Goto trackforums.com and at the top click on track forums and alot of the local tracks will come up. Check out Modoc Speedway, they have a big $10,000 to win Crate late model race coming up that will be awesome. You can also goto 4m.net it is another could racing website.

If you want to see the best that dirt track racing has to offer, you need to go to The Colossal 100 at the dirt track at lowes motor speedway in Charlotte. All the top name guys will be there, along with a few cup drivers like Ken Schrader.


----------



## jmfdakaniterider2 (Feb 24, 2009)

Back in the day
Cordele speedway late 80's
Red and white ford in 2nd place


----------



## creekbender (Feb 24, 2009)

vin-man said:


> Has anyone been up to Lavonia? Heard they had a good dirt track.



yea they got a good one , but you might wanna check out hartwell speedway also , it's good and quick too


----------



## jdgator (Feb 25, 2009)

jmfdakaniterider2 said:


> Back in the day
> Cordele speedway late 80's
> Red and white ford in 2nd place



Was that you driving?


----------



## jmfdakaniterider2 (Feb 25, 2009)

Naw it was my bro-in -law he drove the car for us I just turned the wrenchs. 429 big block ford torino


----------



## c gordon (Mar 5, 2009)

that brings back memories there jd


----------



## jmfdakaniterider2 (Mar 5, 2009)

c gordon said:


> that brings back memories there jd



Ya C I love to look at the back in the day pics 

I sure miss the ole gang Me ,you , Ken ,Terry , Mr Van (how is he?) and all the tire kickers ... We had some really fun times back then. 
I got more just gotta find them..


----------



## Rackbuster (Mar 5, 2009)

jm
I used to go there some back then and have seen some great races there.The 1 that I was brought up at though was Thunderbowl speedway in Valdosta.Sure hated it when they closed it.Some guys I know said if you want to see some fine dirt track racing go to the one they have in Brunswick.
Those old pics brought back thunderbowl memories,ole Harvey Jones,Louie Radney,Yankee Smith,and several more that I can't remember.Think one was Larry or Ernie McDaniels and they had a bounty on him.Good ole days.


----------



## Robk (Mar 8, 2009)

Nice seeing those fancy track pictures there.  we didn't have nothing that nice in Maine growing up.  Chicken wire on the bleachers to slow down the mud that would come of the track during the race if you were dumb enough to sit on that end of the stands.  You didn't bring your friends who were good with wrenches to the pits.  you brought the best fighters you knew.

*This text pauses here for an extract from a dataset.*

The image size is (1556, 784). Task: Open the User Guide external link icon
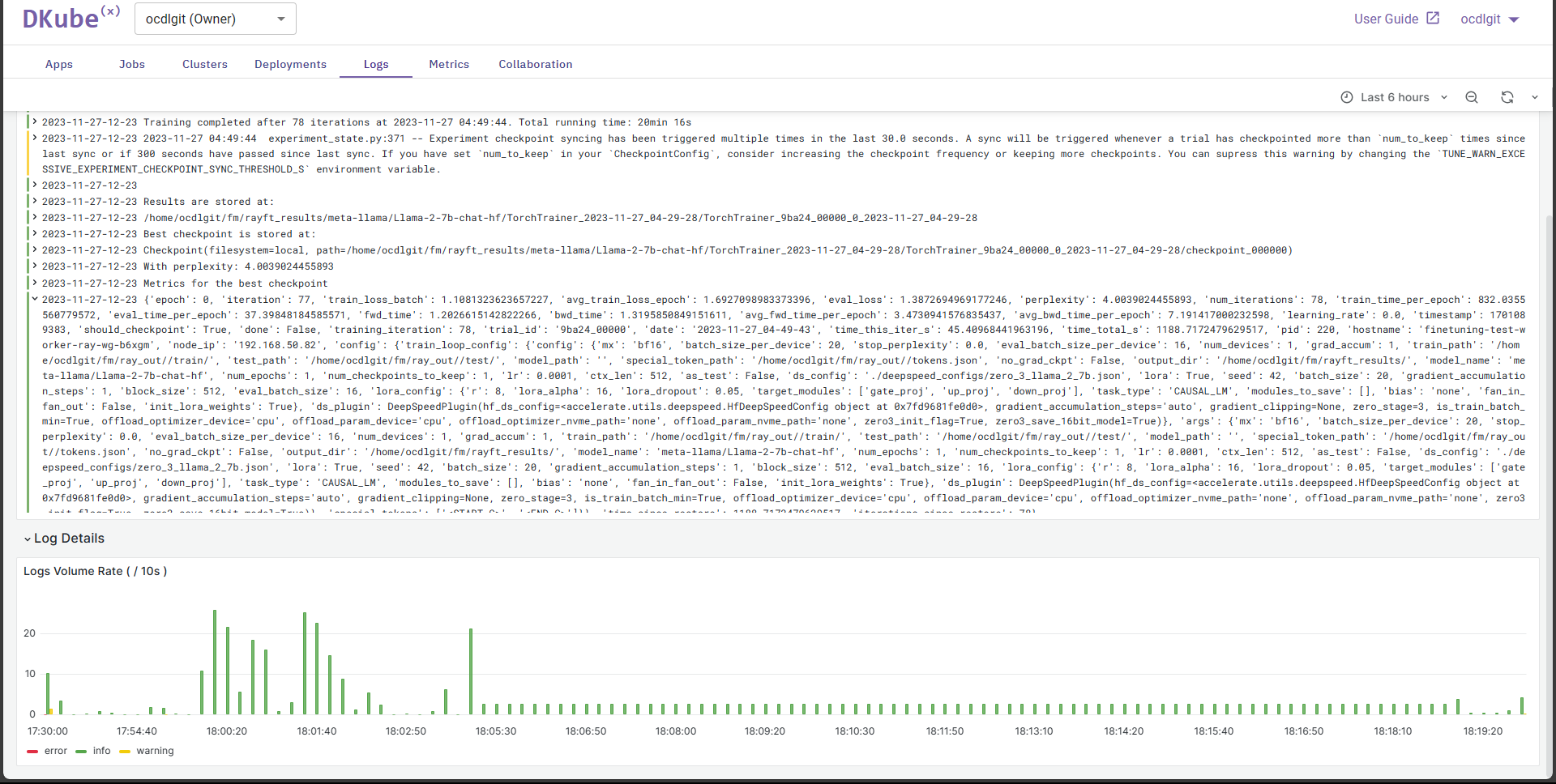pos(1433,18)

I'd love to see one of these boys driving nascar now get out and go balls up on one another.  no helmets on.  just get busy.


----------



## whitworth (Mar 9, 2009)

*"It isn't a good ole southern boy sport anymore."*

Ever since those NASCAR fellas stopped hauling moon shine in the trunks of their racing autos, the sport has gone to hades.


----------



## Vorco (Mar 9, 2009)

golden isle in brunswick top knotch


----------



## brownhounds (Mar 9, 2009)

Dixie and Rome.  It is expensive.  I would rather go to a saturday night race at rome or dixie than  watch nascar.  But to sit in the pits, it is getting expensive.  It is a blast, though.


----------



## EON (Mar 11, 2009)

Nacsar is it's own worse enemy.


----------